New Limited Company: 'How Do I Pay Myself?' Part 1 - Dividends
PART 1 - DIVIDENDS
Firstly, congratulations on setting up your new limited company, you may have previously been self employed and decided to move to running as a limited company or you may have set up straight away as a limited company, either way the question of how do you pay yourself is probably on that list of things keeping you awake at night!!
As a limited company you can pay yourself a mix of salary and dividends, and in general a mix is the most tax efficient thing to do. Benefits are also an option to be considered too.
Because this is a big subject, this blog is going to be a 3 part series over July:
- Part 1 – Dividends
- Part 2 – Salary
- Part 3 – Benefits
When can I pay them?
This might look like we are starting back to front, but dividends are the easy bit .. there is one key rule …
1. In order to pay dividends you need to be making a profit
No profit, no dividends .. it also needs to be accumulative profits .. by this I mean that if you have been trading several years and had losses in the past then you need to have had enough profits to “wipe these out” first before you can pay dividends.
But other than that, you can pay them pretty much when you want to .. as long as you are happy that you have the profits.
How do I pay them?
You look at the amount you want to take out of the business as dividends and work out what this is per share that you hold.
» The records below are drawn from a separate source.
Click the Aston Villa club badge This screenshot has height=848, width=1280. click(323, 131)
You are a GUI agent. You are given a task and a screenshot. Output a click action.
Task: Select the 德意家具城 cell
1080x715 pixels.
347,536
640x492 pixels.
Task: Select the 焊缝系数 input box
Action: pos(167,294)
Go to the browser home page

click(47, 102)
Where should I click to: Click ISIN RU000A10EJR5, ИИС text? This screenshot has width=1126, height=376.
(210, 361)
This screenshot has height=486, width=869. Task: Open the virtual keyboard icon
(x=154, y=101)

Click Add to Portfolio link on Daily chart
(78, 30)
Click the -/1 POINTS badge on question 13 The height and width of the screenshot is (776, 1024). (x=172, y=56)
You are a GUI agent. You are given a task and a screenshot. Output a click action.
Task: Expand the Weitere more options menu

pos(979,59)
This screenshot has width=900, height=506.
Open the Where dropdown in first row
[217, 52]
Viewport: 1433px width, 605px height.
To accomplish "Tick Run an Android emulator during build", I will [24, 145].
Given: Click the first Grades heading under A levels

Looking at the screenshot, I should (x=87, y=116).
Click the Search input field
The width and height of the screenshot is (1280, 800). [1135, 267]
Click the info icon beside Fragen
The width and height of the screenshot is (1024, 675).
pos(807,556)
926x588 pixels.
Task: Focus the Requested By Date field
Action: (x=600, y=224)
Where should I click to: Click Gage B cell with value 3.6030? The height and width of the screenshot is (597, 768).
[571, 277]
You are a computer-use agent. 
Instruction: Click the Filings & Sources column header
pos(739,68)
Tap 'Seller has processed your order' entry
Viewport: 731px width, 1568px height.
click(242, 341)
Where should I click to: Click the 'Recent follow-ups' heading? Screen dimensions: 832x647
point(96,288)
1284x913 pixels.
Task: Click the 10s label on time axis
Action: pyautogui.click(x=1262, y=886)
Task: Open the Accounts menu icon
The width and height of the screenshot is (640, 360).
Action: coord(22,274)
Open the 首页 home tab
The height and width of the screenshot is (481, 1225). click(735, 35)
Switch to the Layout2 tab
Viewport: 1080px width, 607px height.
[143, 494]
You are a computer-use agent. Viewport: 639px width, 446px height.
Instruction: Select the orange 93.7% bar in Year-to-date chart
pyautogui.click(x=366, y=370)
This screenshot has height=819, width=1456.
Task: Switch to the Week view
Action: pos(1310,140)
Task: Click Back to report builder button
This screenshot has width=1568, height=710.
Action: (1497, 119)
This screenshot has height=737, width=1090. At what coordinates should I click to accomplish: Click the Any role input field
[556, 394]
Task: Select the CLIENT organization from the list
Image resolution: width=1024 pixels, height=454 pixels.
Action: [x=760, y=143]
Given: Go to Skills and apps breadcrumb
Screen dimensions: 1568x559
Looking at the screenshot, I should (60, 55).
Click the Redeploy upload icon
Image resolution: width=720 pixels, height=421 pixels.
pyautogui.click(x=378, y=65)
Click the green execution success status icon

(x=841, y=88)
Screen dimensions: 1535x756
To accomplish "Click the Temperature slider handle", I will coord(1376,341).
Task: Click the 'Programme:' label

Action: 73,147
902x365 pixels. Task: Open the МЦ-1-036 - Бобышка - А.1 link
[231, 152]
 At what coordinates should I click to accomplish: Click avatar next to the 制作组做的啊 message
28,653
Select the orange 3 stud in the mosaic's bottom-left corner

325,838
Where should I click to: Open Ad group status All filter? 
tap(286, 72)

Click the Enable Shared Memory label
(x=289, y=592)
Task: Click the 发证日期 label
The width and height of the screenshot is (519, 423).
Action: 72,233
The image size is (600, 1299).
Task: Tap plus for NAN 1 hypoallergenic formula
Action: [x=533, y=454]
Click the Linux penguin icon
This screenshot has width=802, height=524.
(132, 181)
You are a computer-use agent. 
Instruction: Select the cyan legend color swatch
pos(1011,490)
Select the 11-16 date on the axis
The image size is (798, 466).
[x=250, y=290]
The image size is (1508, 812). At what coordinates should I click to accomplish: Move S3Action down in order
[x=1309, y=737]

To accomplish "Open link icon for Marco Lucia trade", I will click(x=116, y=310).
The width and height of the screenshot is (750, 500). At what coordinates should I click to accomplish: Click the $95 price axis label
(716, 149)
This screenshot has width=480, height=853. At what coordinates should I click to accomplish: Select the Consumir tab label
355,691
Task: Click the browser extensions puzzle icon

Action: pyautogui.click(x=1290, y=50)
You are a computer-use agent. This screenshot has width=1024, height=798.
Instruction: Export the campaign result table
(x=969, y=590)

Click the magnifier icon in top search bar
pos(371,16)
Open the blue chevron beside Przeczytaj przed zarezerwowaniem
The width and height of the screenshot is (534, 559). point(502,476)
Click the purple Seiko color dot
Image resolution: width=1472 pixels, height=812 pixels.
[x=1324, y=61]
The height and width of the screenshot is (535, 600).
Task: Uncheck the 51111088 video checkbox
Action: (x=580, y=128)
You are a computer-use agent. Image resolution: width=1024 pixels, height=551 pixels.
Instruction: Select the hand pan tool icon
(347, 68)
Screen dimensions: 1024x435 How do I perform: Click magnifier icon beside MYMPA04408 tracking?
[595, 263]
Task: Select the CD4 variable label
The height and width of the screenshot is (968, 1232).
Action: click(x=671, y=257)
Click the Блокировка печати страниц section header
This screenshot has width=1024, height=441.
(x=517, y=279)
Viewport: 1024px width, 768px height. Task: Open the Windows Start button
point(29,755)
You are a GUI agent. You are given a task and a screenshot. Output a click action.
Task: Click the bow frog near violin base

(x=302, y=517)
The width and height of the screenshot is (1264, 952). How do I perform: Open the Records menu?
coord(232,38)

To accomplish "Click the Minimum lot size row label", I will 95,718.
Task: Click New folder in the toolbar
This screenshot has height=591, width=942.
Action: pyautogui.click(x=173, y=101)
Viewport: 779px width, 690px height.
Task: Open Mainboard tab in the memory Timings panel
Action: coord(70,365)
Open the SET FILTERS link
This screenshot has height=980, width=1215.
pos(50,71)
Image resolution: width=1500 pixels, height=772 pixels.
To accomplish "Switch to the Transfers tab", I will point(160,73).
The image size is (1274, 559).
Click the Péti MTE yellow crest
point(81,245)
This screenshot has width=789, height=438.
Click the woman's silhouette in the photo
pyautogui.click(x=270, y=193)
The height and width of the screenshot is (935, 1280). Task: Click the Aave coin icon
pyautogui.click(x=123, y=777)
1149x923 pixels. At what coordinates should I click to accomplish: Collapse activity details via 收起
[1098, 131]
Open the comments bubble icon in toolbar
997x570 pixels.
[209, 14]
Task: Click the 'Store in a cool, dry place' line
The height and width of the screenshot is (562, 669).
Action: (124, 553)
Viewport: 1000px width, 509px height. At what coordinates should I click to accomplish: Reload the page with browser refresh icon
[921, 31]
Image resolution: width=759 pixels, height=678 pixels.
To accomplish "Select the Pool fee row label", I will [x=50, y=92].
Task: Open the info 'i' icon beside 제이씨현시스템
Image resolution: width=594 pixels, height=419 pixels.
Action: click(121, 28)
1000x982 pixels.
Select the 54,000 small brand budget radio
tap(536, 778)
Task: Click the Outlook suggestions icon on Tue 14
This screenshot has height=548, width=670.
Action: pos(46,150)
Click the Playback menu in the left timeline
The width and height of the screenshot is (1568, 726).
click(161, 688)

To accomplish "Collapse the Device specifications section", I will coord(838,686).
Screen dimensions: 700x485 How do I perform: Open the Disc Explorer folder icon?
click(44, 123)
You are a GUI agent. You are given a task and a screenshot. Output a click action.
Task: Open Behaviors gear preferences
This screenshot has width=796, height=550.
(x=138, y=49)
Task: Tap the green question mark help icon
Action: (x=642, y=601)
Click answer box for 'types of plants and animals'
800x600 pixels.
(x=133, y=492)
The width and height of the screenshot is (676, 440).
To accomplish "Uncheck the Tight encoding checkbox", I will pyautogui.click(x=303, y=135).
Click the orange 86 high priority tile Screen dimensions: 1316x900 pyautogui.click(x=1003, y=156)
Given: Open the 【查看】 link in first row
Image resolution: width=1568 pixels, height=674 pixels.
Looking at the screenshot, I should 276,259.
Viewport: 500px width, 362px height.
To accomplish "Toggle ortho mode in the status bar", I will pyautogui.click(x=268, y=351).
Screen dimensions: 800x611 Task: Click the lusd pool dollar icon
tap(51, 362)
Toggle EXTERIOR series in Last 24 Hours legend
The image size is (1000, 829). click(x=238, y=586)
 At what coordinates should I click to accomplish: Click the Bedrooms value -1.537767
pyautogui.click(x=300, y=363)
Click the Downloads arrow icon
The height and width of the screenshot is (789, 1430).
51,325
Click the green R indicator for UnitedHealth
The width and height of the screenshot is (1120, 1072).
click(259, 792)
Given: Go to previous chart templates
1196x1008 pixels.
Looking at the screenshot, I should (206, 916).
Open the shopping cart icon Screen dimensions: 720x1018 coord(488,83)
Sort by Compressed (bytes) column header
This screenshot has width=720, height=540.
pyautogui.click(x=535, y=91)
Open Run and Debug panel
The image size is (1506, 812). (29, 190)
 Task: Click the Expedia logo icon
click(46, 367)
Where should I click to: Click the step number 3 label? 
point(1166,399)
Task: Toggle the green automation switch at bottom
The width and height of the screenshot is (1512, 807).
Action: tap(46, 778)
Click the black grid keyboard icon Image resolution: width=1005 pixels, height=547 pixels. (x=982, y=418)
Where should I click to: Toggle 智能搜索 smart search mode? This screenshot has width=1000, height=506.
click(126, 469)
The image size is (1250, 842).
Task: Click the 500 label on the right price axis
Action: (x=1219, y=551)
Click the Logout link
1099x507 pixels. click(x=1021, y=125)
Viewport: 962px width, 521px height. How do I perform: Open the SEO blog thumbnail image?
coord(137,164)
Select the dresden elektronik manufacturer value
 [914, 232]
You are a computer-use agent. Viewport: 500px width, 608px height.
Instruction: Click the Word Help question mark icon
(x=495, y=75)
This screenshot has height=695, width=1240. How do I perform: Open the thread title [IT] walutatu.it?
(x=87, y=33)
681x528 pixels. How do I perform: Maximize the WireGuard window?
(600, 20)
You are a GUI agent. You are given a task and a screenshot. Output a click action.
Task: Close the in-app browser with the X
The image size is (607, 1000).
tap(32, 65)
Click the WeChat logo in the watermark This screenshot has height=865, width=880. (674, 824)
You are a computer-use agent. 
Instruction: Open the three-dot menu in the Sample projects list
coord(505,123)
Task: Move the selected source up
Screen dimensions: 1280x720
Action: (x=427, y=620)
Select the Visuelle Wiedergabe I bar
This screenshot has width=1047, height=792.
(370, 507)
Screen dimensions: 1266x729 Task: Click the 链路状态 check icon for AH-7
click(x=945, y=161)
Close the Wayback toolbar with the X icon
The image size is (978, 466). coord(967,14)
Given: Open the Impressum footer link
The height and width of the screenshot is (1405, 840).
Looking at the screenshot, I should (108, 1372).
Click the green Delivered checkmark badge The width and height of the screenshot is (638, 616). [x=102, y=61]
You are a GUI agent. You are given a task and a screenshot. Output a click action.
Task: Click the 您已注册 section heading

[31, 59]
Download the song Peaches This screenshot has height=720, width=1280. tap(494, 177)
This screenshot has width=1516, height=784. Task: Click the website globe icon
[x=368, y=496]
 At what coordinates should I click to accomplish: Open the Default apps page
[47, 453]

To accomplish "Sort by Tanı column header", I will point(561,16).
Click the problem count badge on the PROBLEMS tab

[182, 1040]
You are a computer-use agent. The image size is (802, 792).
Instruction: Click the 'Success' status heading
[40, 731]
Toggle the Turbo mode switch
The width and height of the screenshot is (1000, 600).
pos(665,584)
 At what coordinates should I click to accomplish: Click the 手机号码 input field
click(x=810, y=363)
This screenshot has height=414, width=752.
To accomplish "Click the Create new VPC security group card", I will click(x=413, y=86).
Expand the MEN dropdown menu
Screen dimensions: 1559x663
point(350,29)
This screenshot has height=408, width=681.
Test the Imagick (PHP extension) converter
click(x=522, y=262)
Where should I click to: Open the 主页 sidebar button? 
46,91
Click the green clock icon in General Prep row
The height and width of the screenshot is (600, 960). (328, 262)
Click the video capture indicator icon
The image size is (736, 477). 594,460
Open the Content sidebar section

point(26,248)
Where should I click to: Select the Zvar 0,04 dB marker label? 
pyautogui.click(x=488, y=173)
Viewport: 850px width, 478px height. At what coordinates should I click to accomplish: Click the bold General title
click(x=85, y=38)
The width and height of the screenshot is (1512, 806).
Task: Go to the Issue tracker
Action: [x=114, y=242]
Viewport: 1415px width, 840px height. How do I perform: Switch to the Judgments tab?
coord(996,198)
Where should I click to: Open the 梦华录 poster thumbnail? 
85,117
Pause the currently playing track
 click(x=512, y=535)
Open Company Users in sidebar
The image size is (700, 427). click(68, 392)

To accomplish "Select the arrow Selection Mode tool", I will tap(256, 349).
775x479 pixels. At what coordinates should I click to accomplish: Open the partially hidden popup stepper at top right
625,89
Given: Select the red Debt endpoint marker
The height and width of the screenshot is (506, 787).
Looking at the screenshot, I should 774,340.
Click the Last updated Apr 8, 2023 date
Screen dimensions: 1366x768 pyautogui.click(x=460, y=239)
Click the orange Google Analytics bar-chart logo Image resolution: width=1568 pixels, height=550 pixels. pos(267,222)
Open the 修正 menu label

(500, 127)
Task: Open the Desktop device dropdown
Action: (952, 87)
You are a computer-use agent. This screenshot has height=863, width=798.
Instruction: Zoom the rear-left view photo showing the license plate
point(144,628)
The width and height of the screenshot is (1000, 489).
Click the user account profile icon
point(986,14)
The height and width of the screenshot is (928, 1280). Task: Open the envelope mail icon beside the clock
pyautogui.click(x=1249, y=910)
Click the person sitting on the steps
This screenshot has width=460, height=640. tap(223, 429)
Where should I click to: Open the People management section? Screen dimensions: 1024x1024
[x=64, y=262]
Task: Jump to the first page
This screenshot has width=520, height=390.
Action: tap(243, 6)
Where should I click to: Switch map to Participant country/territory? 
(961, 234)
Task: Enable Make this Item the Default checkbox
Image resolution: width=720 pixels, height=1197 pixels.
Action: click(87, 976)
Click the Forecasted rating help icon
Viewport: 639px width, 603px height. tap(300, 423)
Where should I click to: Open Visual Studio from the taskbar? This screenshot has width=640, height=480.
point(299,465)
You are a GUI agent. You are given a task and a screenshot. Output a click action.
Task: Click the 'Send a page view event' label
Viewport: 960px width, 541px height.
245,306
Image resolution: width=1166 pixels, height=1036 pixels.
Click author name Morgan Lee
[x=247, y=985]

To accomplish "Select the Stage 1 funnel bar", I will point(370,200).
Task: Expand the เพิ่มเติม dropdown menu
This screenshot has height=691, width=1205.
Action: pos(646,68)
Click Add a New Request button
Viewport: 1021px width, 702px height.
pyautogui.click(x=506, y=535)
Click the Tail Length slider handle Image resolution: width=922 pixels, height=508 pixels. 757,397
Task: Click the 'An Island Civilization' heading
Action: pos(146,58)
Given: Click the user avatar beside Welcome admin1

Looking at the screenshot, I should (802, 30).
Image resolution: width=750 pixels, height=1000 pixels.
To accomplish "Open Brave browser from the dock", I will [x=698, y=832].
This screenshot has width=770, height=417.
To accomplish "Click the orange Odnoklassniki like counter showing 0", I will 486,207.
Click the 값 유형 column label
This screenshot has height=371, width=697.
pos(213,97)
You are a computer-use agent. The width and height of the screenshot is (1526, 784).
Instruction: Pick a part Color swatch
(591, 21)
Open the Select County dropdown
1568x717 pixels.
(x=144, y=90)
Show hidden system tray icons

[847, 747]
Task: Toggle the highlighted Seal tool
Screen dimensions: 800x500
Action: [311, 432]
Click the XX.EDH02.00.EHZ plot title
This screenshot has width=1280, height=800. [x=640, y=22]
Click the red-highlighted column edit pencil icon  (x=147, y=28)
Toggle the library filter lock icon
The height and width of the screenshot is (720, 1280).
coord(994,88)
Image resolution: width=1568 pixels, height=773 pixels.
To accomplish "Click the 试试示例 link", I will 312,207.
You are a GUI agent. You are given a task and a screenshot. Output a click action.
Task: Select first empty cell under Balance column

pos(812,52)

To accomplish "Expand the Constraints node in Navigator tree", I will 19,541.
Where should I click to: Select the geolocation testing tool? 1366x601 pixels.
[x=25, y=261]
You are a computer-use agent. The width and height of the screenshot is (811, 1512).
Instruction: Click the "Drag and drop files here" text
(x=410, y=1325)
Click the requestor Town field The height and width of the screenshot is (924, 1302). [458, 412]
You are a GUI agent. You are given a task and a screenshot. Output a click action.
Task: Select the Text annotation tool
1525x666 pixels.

So, if you have 100 shares and you want to take out £1,000 that is £10 dividend per share.
You then transfer this cash from your business account to your personal account.
What do I need to document?
Every time you pay a dividend you should record a dividend voucher – this is the formal record that you have paid a dividend from the company to you as the shareholder.
There are templates in our resources area for this.
What if there are other shareholders?
If there are other shareholders then presuming you all hold the same class of share, they you need to pay them the same dividend per share too.
Dividends come out of the company AFTER corporation tax (from 1 April 2017 this is 19%) so you need to ensure that you are leaving sufficient cash in the business to pay the corporation tax and also for the business to function.
From a personal point, for the 17/18 tax year, the first £5,000 of dividend income is tax free and above this you pay tax at 7.5% (basic rate tax payer .. higher rate tax payer is at 32.5% and an additional rate tax payer is at 38.1%) .. this is paid via your self assessment tax return.